## Friday, September 16, 2011

### Working out a neat probability rule

Working out a neat probability rule from divisbyzero.com.

For small $$x$$ (on the order of $$1/10000$$), what is $$1 - (1-x)^t$$, where $$t$$ is some large number.
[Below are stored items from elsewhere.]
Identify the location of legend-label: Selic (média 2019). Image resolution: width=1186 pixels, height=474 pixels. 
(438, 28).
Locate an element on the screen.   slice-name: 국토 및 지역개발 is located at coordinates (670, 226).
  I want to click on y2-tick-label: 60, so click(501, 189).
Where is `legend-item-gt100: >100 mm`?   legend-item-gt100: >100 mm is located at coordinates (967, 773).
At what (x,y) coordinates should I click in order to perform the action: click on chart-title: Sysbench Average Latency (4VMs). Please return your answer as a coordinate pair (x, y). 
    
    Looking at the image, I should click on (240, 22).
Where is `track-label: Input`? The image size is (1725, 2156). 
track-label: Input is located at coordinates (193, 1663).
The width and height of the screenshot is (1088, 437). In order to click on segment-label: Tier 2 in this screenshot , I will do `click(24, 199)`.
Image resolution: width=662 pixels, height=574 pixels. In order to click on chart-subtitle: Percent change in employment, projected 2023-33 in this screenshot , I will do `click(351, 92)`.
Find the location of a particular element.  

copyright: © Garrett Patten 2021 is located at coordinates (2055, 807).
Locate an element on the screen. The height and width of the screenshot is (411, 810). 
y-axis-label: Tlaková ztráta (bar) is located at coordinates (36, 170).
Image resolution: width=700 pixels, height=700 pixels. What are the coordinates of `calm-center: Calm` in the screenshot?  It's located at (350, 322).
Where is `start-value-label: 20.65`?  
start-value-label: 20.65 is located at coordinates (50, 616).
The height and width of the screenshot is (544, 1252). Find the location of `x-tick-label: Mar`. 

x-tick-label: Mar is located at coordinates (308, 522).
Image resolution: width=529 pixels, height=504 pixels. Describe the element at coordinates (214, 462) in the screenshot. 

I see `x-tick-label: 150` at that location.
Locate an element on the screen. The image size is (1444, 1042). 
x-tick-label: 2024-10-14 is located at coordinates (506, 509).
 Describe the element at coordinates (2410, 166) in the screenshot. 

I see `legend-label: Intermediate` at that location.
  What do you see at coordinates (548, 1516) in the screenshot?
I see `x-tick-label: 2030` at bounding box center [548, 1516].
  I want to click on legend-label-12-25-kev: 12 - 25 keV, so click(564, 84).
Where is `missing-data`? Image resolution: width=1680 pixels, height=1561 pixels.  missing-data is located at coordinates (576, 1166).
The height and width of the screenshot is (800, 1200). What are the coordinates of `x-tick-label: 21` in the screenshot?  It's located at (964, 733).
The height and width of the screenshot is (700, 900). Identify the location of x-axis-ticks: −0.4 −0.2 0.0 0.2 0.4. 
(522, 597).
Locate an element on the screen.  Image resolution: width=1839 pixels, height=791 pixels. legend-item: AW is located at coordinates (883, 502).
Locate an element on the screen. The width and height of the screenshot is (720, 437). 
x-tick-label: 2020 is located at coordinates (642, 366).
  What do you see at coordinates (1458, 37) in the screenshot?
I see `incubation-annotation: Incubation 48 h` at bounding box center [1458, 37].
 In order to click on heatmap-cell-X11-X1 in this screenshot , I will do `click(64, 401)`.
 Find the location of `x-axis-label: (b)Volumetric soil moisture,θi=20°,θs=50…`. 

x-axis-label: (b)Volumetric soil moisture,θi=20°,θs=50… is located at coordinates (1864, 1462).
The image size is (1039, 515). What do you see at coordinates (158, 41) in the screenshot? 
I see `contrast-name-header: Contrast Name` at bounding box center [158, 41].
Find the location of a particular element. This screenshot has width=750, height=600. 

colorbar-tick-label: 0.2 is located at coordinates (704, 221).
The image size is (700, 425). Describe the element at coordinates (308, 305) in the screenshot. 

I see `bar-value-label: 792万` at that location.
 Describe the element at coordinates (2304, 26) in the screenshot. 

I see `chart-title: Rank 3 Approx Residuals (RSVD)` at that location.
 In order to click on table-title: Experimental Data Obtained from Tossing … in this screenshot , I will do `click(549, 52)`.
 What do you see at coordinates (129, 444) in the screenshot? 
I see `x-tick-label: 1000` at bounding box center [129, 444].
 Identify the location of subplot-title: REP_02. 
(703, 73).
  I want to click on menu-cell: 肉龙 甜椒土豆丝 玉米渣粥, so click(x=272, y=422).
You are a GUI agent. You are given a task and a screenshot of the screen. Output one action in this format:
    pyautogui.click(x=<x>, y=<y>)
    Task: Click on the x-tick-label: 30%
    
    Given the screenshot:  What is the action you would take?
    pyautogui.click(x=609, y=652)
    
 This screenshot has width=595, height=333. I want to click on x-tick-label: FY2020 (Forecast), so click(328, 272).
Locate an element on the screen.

Using the binomial theorem expansion

$$(1+x)^n = {n\choose 0}x^0 + {n\choose 1}x^1 + \ldots + {n\choose n}x^n$$

we have:

\begin{eqnarray} (1-x)^t &=& {t\choose 0}(-x)^0 + {t\choose 1}(-x)^1 + \ldots + {t\choose t}(-x)^t \\ &\approx& 1 - {t\choose 1}x + O(x^2) \\ &=& 1 - tx + O(x^2) \\ \end{eqnarray} Thus the original equation can be approximated by:

\begin{eqnarray} 1-(1-x)^t &\approx& 1 - (1 - tx + O(x^2)) \\ &=& tx - O(x^2) \end{eqnarray} The original post was trying to approximate $$1-(1-D/P)^L$$, and with $$x=D/P$$ and $$t=L$$, we arrive at:

\begin{eqnarray} 1-(1-\frac{D}{P})^L &\approx& 1 - (1 - \frac{LD}{P} + O(\left(\frac{D}{P}\right)^2)) \\ &=& \frac{LD}{P} - O(\left(\frac{D}{P}\right)^2) \end{eqnarray}